Requests fail during phased restarts, hot restarts, and shutdown #2337

cjlarose · 2020-08-13T22:46:10Z

Describe the bug

During a phased restart, some clients do not get successful responses from the server.

Requests fail in a variety of ways. The ones I've observed and that I'm able to reproduce reliably are these:

The server closes the connection without first writing a response onto the socket curl: (52) Empty reply from server
curl: (56) Recv failure: Connection reset by peer
The exception Unable to add work while shutting down is raised, invoking the lowlevel_error_handler (by default, this returns a response with response code 500)

Puma config:

port 3000
workers 2

PUMA_MASTER_PIDFILE=/usr/src/app/puma.pid
bundle exec puma --pidfile "${PUMA_MASTER_PIDFILE}"

To Reproduce

I've created a repo that reliably reproduces the errors: https://github.com/cjlarose/puma-phased-restart-errors

Expected behavior

All requests are passed to the application and the application's responses are all delivered to the requesting clients. The restart documentation for puma suggests that phased restarts are meant to have zero downtime.

Desktop (please complete the following information):

OS: Linux
Puma Version: 4.3.5

The text was updated successfully, but these errors were encountered:

MSP-Greg · 2020-08-13T23:54:47Z

@cjlarose

Thanks for testing Puma.

During a phased restart, some clients do not get successful responses from the server.

Phased restarts are not meant to be repeatedly done in a short timespan. There are one or more time settings that affect how long it takes to perform a phased restart.

Do you have unsuccessful responses when doing a single phased restart?

cjlarose · 2020-08-14T00:14:28Z

For the repo that reproduces the problem, I just did a bunch of phased restarts repeatedly to increase the likelihood of failure; I understand these are not normal operating conditions.

But yes, I originally became aware of this problem because it happens to two different applications of mine where we perform phased restarts once every hour or so. Specifically, we encounter the Unable to add work while shutting down error in production. From a brief reading of the code, it seems like that error can happen as a result of a request finishing buffering by the Reactor after the corresponding thread pool has started its shutdown procedure.

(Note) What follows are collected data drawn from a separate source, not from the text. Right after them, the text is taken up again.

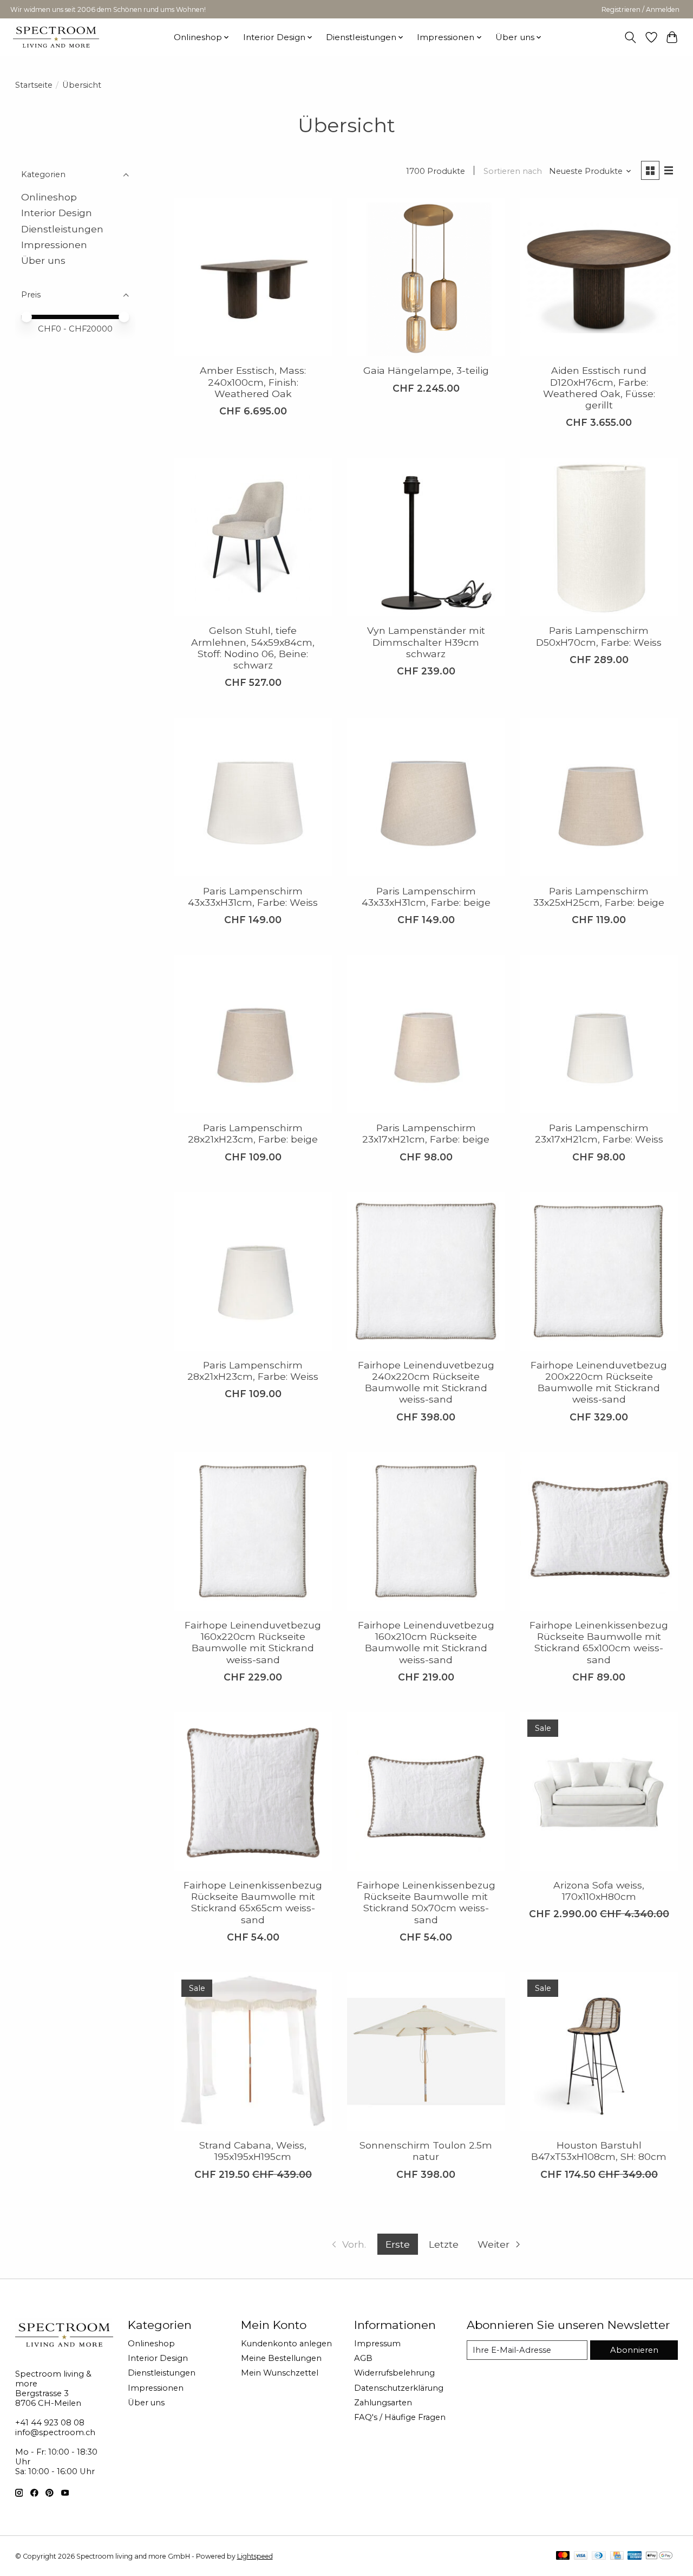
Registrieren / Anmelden (640, 9)
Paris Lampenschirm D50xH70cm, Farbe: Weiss (599, 636)
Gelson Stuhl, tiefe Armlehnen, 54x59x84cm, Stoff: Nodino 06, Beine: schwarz (253, 647)
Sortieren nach (512, 171)
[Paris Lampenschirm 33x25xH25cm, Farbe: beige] (599, 797)
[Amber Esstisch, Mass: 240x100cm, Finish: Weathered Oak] (253, 277)
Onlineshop (49, 197)
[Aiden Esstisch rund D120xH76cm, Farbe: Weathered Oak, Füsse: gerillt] (599, 277)
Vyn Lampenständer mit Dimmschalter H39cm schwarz (426, 642)
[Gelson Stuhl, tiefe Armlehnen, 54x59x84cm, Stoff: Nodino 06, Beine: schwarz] (253, 537)
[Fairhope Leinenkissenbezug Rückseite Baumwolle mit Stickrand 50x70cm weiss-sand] (426, 1791)
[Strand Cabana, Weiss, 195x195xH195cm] (253, 2051)
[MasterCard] (563, 2556)
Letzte (444, 2244)
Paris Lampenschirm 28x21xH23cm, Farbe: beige (253, 1133)
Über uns (43, 261)
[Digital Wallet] (659, 2556)
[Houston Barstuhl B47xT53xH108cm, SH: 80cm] (599, 2051)
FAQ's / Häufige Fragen (400, 2417)
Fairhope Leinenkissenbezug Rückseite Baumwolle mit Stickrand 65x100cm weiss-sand (598, 1642)
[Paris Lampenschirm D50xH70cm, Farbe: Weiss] (599, 537)
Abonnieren (634, 2350)
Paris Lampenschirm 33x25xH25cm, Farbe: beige (598, 896)
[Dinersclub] (599, 2556)
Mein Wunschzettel (279, 2373)
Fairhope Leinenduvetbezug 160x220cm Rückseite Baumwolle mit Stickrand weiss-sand (253, 1642)
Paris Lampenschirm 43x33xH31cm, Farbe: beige (426, 896)
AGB (363, 2358)
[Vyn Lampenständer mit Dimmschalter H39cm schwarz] (426, 537)
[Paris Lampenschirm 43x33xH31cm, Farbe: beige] (426, 797)
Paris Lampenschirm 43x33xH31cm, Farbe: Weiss (253, 896)
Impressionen (54, 245)
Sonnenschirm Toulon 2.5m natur (425, 2150)
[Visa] (581, 2556)
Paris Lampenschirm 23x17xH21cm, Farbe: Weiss (599, 1133)
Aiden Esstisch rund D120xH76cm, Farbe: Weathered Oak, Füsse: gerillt (599, 387)
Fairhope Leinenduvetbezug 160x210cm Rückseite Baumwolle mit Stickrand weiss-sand (426, 1642)
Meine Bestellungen (281, 2358)
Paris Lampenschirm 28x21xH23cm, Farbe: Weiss (252, 1370)
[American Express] (634, 2556)
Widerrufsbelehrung (394, 2373)
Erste (397, 2244)
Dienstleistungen (62, 229)
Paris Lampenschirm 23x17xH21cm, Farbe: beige (425, 1133)
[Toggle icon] (630, 37)
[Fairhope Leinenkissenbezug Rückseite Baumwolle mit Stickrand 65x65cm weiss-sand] (253, 1791)
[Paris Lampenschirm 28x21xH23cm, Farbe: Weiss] (253, 1271)
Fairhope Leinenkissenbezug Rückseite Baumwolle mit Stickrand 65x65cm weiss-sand (253, 1902)
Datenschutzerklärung (398, 2388)
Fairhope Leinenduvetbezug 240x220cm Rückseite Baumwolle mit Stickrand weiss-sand (426, 1382)
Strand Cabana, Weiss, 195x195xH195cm (252, 2150)
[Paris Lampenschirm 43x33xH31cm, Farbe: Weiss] (253, 797)
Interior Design (56, 213)
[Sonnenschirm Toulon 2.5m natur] (426, 2051)
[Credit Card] (617, 2556)
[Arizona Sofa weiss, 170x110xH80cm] (599, 1791)
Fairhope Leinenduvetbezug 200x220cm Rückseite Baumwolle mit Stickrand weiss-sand (599, 1382)
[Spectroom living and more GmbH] (56, 37)
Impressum (377, 2343)
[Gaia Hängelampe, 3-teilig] (426, 277)
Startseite (34, 85)
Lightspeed (255, 2556)
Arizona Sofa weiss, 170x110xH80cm (598, 1890)
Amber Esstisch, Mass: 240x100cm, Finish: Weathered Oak (253, 382)
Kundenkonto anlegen (286, 2343)
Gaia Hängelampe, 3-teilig (426, 370)
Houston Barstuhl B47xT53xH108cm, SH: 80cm (598, 2150)
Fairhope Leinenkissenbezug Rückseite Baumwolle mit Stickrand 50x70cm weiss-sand (426, 1902)
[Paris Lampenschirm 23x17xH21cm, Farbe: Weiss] (599, 1034)
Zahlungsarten (383, 2403)
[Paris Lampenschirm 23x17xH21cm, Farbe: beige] (426, 1034)
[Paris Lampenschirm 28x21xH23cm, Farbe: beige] (253, 1034)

MSP-Greg · 2020-08-14T00:28:12Z

we perform phased restarts once every hour

Ok, that's reasonable. Using MRI or JRuby?

cjlarose · 2020-08-14T00:39:03Z

MRI 2.6.1 and 2.6.5

nateberkopec · 2020-08-21T15:27:40Z

Scenario 3 definitely seems like something we could easily prevent.

cjlarose · 2020-08-24T19:22:56Z

A colleague and I are looking into fixing the Unable to add work while shutting down problem (Scenario 3). We've got a plan we're working on and hope to open a PR at some point.

cjlarose · 2020-09-16T19:03:32Z

Just wanted to post an update on this: my company is spending resources on this since it's important to us that this is fixed. We have tried several approaches that have failed in various ways, but we think we're close to getting a solution that we're happy with. We'll open a PR soon with a new integration test and a fix for all 3 of the problems in the issue description.

Also I should mention that root issue a little more broad than the title of this issue implies. We've demonstrated that requests can fail during normal "hot" restarts on a non-cluster puma deployment (single server process), as long as you're using queue_requests (which is on by default); it's not really related to phased restarts directly.

nateberkopec · 2020-09-16T19:39:38Z

Thanks so much @cjlarose! I appreciate Appfolio's continued investment in the ecosystem!

volodymyr-mykhailyk · 2020-09-17T18:25:45Z

I have been investigating this problem for the last few days. In our case, it is the #2343 issue. However, will share findings here as it can help your work.

I am seeing very similar issues mentioned in the first comment. From the Nginx side they spelled as:

connect() failed (111: Connection refused) while connecting to upstream
upstream timed out (110: Operation timed out) while connecting to upstream - happens when the socket have too many requests and puma is not picking up requests in proxy_connect timeout
failed (104: Connection reset by peer) while reading response header from upstream - happens when the socket have too many requests and puma shuts down
upstream prematurely closed connection while reading response header from upstream - happens when drain_on_shutdown is disabled with queue_requests enabled. Puma read the request but hasn't sent anything in response during the shutdown.
Unable to add work while shutting down - concurrency issue inside puma

I can easily reproduce these errors with 1s requests overflowing multiple puma pods in non-cluster mode and one of the pods going through normal k8s restart.

I can confirm that Unable to add work while shutting down - is solved by disabling queue_requests. Looking through the code there is some concurrency in pushing queued requests after ThreadPool in shutdown mode.

I also experimented with drain_on_shutdown. This setting makes puma not process anything in the socket. Have you tried disabling it and see if restart issues are still reproducible?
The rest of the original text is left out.